65.01 Thrombolysis during Liver Procurement Prevents Ischemic Cholangiopathy in DCD Liver Transplantation

A. E. Cabrales1, R. S. Mangus1, J. A. Fridell1, C. A. Kubal1  1Indiana University School Of Medicine,Department Of Transplant Surgery,Indianapolis, IN, USA

Introduction: The rate of donation after circulatory death (DCD) liver transplantation has decreased in recent years as a result of inferior graft and patient survival when compared to donation after brain death (DBD) transplantation. Ischemic cholangiopathy (IC) is the primary cause of these inferior outcomes and is associated with a high rate of graft loss, retransplantation and recipient mortality.
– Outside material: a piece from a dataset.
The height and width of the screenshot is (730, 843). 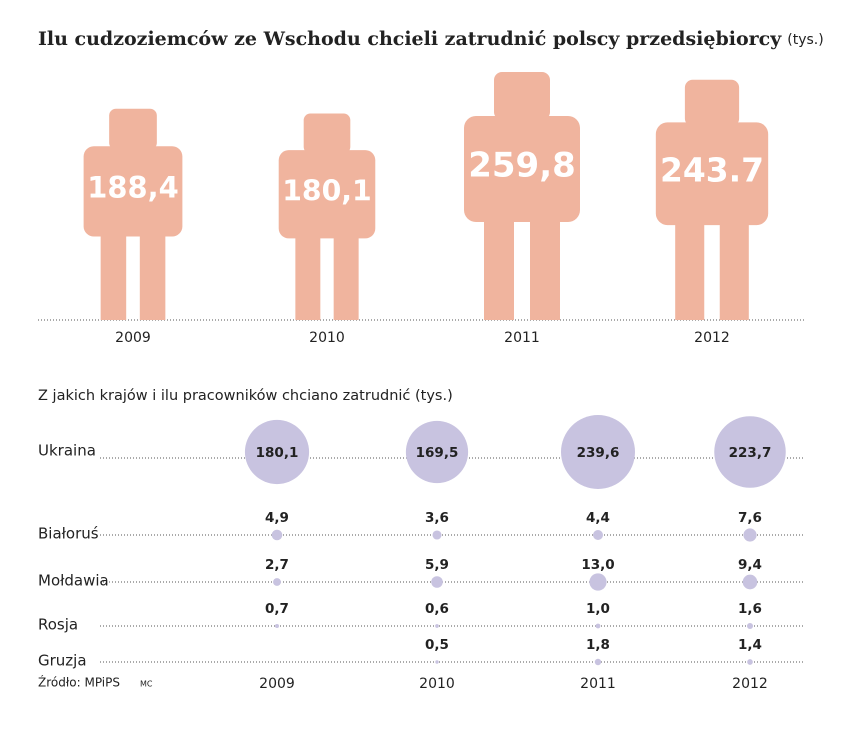 I want to click on value-label: 223,7, so click(x=750, y=453).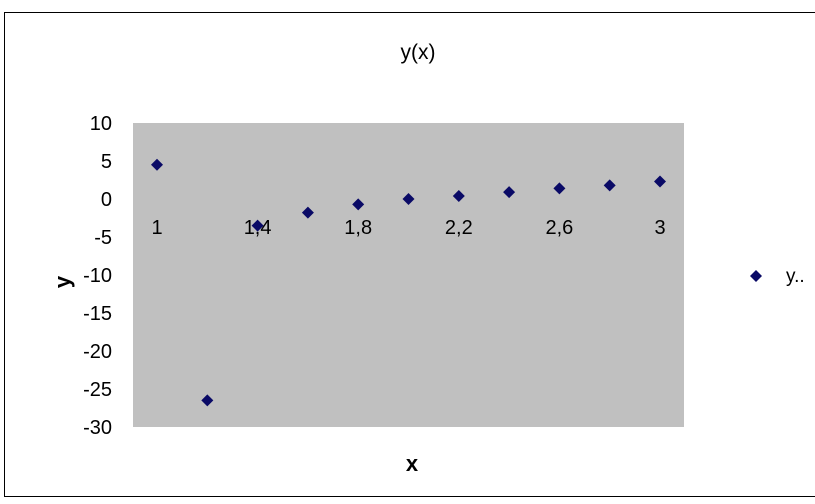  What do you see at coordinates (756, 276) in the screenshot?
I see `legend-marker` at bounding box center [756, 276].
Development of IC in liver transplant recipients appears to be associated with peribiliary arterial plexus microthrombi formation that can occur in DCD donors. Our center has demonstrated success using tissue plasminogen activator (tPA) flush during DCD organ procurement to prevent the formation of microthrombi and prevent IC. This study investigates the long term impact of tPA flush on graft outcomes and program use of DCD organs.
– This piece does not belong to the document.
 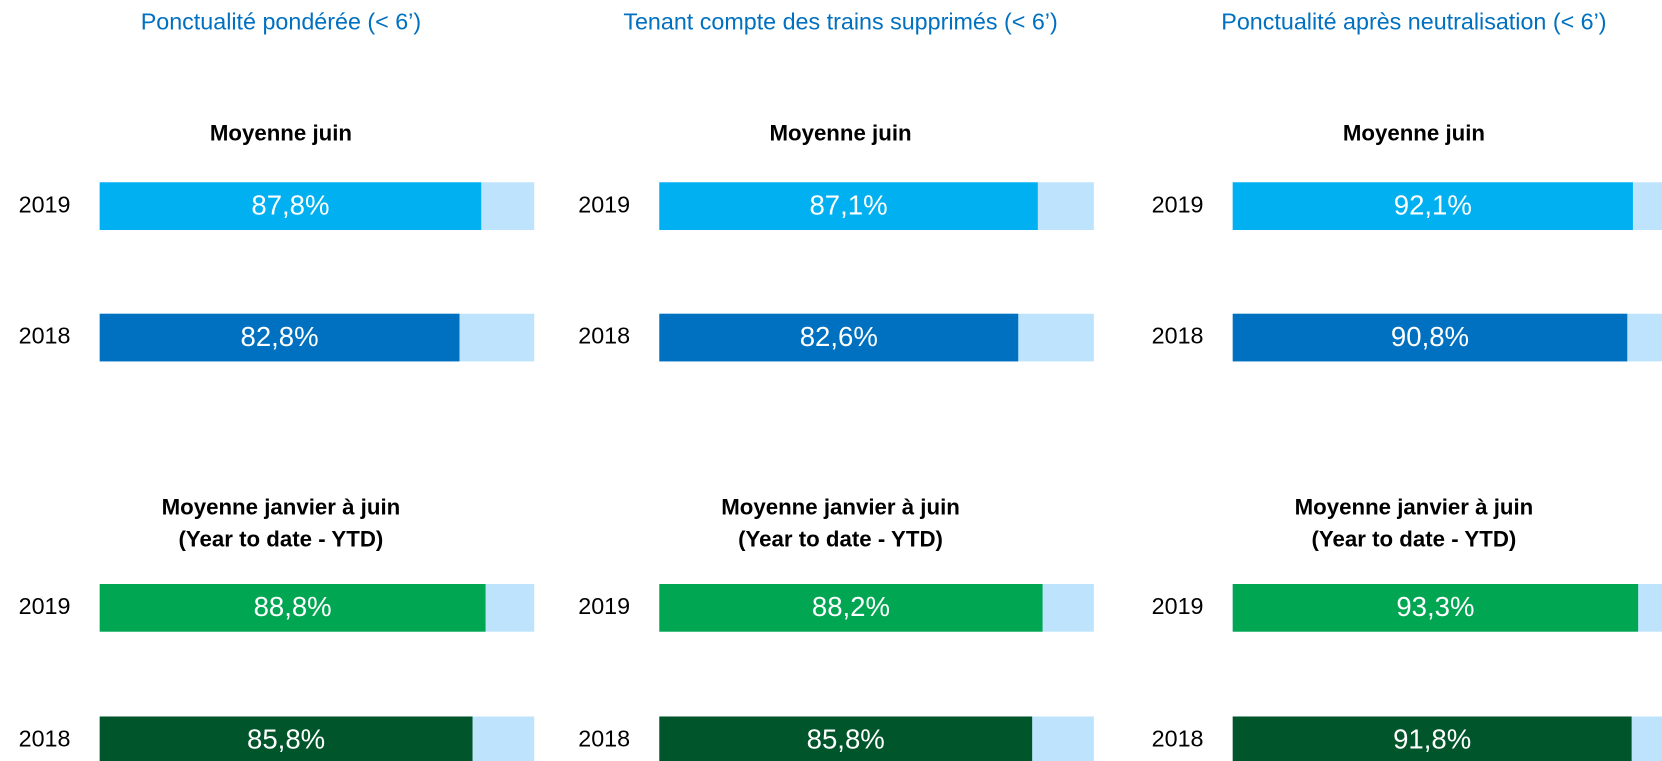 I want to click on value-label: 92,1%, so click(x=1433, y=204).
Methods: All records for liver transplants over a 15 year period at a single center were reviewed and data extracted. DCD organ procurement followed carefully established protocols including a 5-minute wait time after determination of cardiac death prior to initiation of the procurement procedure. The procurement consisted of rapid cannulation of the aorta, clamping of the aorta and decompression through the vena cava. Preservation solution included initial flush with histidine-tryptophan-ketoglutarate solution (HTK), followed by infusion of tPA in 1L NS, then further flush with HTK until the effluent was clear. Total flush volume was less than 5L.
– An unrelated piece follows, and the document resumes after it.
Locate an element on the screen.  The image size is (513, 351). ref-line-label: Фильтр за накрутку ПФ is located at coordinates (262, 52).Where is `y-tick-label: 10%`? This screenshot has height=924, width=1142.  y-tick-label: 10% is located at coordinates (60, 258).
Results: There were 57 tPA procurements (48%) and 62 non-tPA procurements (52%). Patients receiving the tPA grafts were older and had a higher MELD score. The tPA grafts had less cold and warm ischemia time.  The grafts procured using tPA had better survival at 7- and 90-days (p=0.09, p=0.06) and at 1-year (95% versus 79%, p=0.01).  Cox regression showed significantly better long-term survival for tPA grafts (88% versus 45% at 10-years; p<0.01). Improved outcomes with thrombolytic therapy in DCD liver procurement changed the use of DCD grafts at our center to extended criteria donors who were older, heavier, and out of state. Use of these higher risk DCD donors did not change clinical outcomes.

Conclusion: Our center has shown that optimization of perioperative conditions, including use of an intraoperative thrombolytic flush, significantly lowers the incidence of IC in DCD liver grafts. With improved outcomes, the percentage of DCD grafts at our center has increased, including the use of extended criteria DCD livers, without a worsening of outcomes.